- Collection entries:
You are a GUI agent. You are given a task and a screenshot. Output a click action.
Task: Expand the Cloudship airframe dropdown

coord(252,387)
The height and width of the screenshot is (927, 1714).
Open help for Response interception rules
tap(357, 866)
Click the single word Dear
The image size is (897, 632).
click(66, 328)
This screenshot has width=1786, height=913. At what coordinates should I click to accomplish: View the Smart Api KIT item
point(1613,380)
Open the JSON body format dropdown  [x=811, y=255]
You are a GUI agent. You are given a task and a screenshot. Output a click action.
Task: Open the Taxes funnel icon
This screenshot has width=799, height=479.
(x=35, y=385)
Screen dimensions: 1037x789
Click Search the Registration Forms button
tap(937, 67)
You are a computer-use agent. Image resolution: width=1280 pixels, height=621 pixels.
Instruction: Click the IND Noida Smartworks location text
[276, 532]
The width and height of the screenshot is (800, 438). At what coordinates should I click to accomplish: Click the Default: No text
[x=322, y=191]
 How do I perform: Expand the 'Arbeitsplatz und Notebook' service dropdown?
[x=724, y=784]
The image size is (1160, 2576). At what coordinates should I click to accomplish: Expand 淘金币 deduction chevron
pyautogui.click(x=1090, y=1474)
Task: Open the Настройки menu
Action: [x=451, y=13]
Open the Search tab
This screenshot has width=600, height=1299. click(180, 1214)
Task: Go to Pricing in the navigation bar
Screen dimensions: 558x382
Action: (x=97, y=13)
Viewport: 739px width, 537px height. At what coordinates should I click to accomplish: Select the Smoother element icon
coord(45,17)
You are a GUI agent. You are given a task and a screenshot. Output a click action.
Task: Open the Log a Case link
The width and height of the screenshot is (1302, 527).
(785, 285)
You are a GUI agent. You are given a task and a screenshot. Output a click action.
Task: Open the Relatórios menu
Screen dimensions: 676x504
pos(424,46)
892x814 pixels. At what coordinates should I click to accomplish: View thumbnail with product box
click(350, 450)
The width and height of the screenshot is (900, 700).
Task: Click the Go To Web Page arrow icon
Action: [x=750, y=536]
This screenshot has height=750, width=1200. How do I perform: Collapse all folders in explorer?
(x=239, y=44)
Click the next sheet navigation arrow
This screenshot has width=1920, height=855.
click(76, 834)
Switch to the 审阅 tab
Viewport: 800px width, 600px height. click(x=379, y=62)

- TASK BRIEF:
Output every line above so that it reads exactly as before.

- TASK SOLUTION:
You are a GUI agent. You are given a task and a screenshot. Output a click action.
Task: Expand the Cloudship airframe dropdown

coord(252,387)
The height and width of the screenshot is (927, 1714).
Open help for Response interception rules
tap(357, 866)
Click the single word Dear
The image size is (897, 632).
click(66, 328)
This screenshot has width=1786, height=913. At what coordinates should I click to accomplish: View the Smart Api KIT item
point(1613,380)
Open the JSON body format dropdown  [x=811, y=255]
You are a GUI agent. You are given a task and a screenshot. Output a click action.
Task: Open the Taxes funnel icon
This screenshot has width=799, height=479.
(x=35, y=385)
Screen dimensions: 1037x789
Click Search the Registration Forms button
tap(937, 67)
You are a computer-use agent. Image resolution: width=1280 pixels, height=621 pixels.
Instruction: Click the IND Noida Smartworks location text
[276, 532]
The width and height of the screenshot is (800, 438). At what coordinates should I click to accomplish: Click the Default: No text
[x=322, y=191]
 How do I perform: Expand the 'Arbeitsplatz und Notebook' service dropdown?
[x=724, y=784]
The image size is (1160, 2576). At what coordinates should I click to accomplish: Expand 淘金币 deduction chevron
pyautogui.click(x=1090, y=1474)
Task: Open the Настройки menu
Action: [x=451, y=13]
Open the Search tab
This screenshot has width=600, height=1299. click(180, 1214)
Task: Go to Pricing in the navigation bar
Screen dimensions: 558x382
Action: (x=97, y=13)
Viewport: 739px width, 537px height. At what coordinates should I click to accomplish: Select the Smoother element icon
coord(45,17)
You are a GUI agent. You are given a task and a screenshot. Output a click action.
Task: Open the Log a Case link
The width and height of the screenshot is (1302, 527).
(785, 285)
You are a GUI agent. You are given a task and a screenshot. Output a click action.
Task: Open the Relatórios menu
Screen dimensions: 676x504
pos(424,46)
892x814 pixels. At what coordinates should I click to accomplish: View thumbnail with product box
click(350, 450)
The width and height of the screenshot is (900, 700).
Task: Click the Go To Web Page arrow icon
Action: [x=750, y=536]
This screenshot has height=750, width=1200. How do I perform: Collapse all folders in explorer?
(x=239, y=44)
Click the next sheet navigation arrow
This screenshot has width=1920, height=855.
click(76, 834)
Switch to the 审阅 tab
Viewport: 800px width, 600px height. click(x=379, y=62)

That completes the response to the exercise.